それ故、寂寞感(せきばくかん)から来る孤独感に悩んでいる人が多いのです。
そうではなく神様は、あなたの一生の間(そして永遠に)ご一緒に住んでくださるのです。
少しの間一緒にいるだけなら、自分の嫌なところ、悩んでいること、途方にくれていることなどを話してみようとは思わないでしょう。
しかし、一生の間ずっと一緒にいてくださると言うのなら、あなたならどうしますか?
わたしなら腰を落ち着けて、自分の問題について神に向かって語りだすでしょう。

○もちろん家に住んでくださるといっても、目には見えませんから(実際、見えたら大変です)、この地上にいる間は信仰によって、そのように理解し確信して歩んでいくのです。

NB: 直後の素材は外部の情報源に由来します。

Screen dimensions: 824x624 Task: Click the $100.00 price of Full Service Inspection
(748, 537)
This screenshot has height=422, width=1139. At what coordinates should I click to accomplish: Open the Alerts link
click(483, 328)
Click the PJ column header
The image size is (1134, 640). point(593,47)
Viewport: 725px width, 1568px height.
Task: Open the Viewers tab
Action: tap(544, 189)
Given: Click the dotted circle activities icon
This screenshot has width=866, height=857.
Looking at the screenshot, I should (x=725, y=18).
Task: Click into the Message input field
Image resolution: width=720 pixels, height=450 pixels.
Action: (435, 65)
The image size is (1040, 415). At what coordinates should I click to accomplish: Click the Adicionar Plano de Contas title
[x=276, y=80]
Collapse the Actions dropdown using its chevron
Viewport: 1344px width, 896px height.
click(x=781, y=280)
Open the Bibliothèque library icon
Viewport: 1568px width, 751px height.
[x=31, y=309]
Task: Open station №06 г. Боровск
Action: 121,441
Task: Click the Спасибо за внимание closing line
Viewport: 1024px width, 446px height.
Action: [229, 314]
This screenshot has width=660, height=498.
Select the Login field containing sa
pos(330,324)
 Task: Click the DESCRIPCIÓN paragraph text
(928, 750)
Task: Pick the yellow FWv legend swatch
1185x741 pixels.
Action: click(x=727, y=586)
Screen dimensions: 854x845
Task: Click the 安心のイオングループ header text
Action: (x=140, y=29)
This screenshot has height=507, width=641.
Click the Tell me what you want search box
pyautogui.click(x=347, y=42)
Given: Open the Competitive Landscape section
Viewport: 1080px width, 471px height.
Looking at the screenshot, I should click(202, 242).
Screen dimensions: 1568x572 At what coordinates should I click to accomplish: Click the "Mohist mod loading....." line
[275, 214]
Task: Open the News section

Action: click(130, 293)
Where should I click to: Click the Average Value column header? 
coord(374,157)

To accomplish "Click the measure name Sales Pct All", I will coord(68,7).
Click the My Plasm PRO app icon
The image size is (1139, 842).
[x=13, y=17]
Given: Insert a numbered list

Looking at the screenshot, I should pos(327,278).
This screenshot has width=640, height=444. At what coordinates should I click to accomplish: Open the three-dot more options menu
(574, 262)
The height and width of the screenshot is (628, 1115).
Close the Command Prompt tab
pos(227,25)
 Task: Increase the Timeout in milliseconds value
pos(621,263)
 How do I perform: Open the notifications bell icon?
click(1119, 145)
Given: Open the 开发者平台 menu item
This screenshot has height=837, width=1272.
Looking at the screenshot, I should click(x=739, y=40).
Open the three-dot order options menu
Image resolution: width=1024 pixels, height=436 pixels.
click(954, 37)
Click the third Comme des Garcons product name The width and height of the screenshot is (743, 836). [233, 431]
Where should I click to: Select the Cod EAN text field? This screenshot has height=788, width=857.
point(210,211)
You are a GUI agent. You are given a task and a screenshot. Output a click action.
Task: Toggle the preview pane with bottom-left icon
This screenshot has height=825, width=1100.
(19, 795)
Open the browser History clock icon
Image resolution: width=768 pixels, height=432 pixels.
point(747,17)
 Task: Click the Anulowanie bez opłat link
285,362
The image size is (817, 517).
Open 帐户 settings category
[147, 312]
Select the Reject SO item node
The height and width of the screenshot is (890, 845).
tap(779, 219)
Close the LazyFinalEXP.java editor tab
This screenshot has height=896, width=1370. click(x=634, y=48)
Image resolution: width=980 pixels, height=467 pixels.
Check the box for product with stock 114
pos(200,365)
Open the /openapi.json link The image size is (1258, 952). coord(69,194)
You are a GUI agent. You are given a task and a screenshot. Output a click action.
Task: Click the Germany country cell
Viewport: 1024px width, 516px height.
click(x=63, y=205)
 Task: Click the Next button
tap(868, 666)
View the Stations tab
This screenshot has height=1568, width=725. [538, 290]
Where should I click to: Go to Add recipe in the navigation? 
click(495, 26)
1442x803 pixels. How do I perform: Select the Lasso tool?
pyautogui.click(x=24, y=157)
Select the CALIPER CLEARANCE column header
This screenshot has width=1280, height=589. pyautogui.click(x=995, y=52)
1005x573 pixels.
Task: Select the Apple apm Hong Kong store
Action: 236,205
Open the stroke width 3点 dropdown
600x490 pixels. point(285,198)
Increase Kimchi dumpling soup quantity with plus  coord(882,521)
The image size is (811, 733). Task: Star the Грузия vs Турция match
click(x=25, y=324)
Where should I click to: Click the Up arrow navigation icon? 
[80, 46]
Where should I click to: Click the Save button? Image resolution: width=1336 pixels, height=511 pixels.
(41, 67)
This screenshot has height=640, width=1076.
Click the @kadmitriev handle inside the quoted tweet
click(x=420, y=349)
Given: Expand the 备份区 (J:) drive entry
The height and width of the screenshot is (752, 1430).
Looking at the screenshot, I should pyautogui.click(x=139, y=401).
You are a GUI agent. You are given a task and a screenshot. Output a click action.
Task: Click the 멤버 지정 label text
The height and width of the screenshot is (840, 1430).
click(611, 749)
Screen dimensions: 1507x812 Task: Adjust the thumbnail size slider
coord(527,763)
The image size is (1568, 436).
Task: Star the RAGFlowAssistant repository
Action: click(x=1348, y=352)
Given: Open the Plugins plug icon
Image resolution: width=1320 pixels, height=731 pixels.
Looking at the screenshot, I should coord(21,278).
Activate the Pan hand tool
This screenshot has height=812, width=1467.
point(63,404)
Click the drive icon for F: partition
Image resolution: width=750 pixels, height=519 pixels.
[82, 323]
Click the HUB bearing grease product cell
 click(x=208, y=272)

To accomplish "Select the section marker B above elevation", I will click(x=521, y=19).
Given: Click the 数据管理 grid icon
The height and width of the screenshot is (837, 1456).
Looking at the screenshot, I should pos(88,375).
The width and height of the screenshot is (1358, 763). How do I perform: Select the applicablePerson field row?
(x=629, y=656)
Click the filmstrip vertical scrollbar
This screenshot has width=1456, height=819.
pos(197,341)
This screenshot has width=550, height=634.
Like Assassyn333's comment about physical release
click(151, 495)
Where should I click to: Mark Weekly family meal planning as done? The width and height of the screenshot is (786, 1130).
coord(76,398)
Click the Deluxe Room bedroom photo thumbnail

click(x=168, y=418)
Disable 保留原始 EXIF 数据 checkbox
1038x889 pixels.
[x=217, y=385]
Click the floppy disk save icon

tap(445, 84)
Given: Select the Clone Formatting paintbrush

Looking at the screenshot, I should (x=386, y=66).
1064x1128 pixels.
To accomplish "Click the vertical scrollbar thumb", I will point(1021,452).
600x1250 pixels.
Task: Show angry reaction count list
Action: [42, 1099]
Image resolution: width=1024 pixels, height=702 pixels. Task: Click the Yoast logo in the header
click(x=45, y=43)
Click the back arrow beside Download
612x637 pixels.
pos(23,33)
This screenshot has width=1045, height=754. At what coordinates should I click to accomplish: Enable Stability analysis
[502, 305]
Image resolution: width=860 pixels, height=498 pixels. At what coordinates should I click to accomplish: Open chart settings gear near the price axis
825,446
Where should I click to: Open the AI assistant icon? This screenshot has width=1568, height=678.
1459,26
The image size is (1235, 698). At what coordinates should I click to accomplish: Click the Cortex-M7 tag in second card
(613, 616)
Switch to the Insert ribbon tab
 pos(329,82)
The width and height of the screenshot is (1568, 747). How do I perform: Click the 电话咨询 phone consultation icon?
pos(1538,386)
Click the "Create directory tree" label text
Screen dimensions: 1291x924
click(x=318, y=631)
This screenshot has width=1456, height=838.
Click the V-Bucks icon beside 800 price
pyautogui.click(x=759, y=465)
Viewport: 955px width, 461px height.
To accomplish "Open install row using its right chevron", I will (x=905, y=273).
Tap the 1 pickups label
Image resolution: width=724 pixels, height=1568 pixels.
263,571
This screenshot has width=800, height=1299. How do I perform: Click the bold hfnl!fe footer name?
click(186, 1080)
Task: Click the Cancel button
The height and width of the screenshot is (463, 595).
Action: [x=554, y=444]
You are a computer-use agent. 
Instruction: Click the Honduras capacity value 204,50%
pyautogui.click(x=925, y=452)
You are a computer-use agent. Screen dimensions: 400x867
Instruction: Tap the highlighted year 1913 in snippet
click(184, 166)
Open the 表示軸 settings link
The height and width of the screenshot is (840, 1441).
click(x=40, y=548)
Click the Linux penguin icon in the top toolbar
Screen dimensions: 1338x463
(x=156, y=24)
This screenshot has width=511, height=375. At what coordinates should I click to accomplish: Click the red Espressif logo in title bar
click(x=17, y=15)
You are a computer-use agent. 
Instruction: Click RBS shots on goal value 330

②私たちには傷つけられることへの本能的恐れがあります。

誰も傷つけられて喜ぶ人はおりません。
しかしその傷つけられることへの恐れが、私たちの心を萎縮させ、行動を制限し、神のみこころ通りの人生を生きるのを阻害することが多いのです。

何のバックもなく、一人ぼっちで仕事をやり遂げることほど、恐れを抱かせることはありません。
フリーランスで生きる人はよくそのように言います。
企業の一員であるとき、自信を持って仕事を成し遂げていくことが出来るものです。
自分の力で物事が進んでいたのではなく、自分の所属する会社の名前で、自分は仕事をしていたに過ぎないことが退職してからはっきり分ったとおっしゃる大企業の社員さんもおられます。

一人であっても自信を持って生きていけと言いますが、「あほか。」とありのパパは言いたいです。
人間は神様を親の七光りとして、神の家族の一員として、神様の名前で仕事をするように、備えられているのです。
はっきり言いますが、自分を知らないから、そんな傲慢なことが言えるのです。
本当の自分の力、限界、無力さを知っていたら、「あぁ、神様の子供でよかった。これからは神様のご威光を笠に着て仕事をさせてもらう。」と言うのです。(ただし、乱用は罰を伴います。)

この傷つけられることへの恐れからの解決策は自分が神の神殿であり、その神殿を傷つけようとする者を、神は滅ぼしてしまわれるのだということをしっかりと知ることです。

『あなたがたは神の神殿であり、神の御霊があなたがたに宿っておられることを知らないのですか。もし、誰かが神の神殿を壊すなら、神がその人を滅ぼされます。あなたがたがその神殿です。』〔Ⅰコリント3:16〕

○だからあなたはもう恐れる必要はないのです。
自信を持って生きていってよいのです。
あなたがやることが、神の御心であるなら、必ず成功します。
このように自分自身に言い聞かせてあげるのです。
このようにして私たちは傷つけられることへの本能的恐れに縛り付けられることから解放されることが出来ます。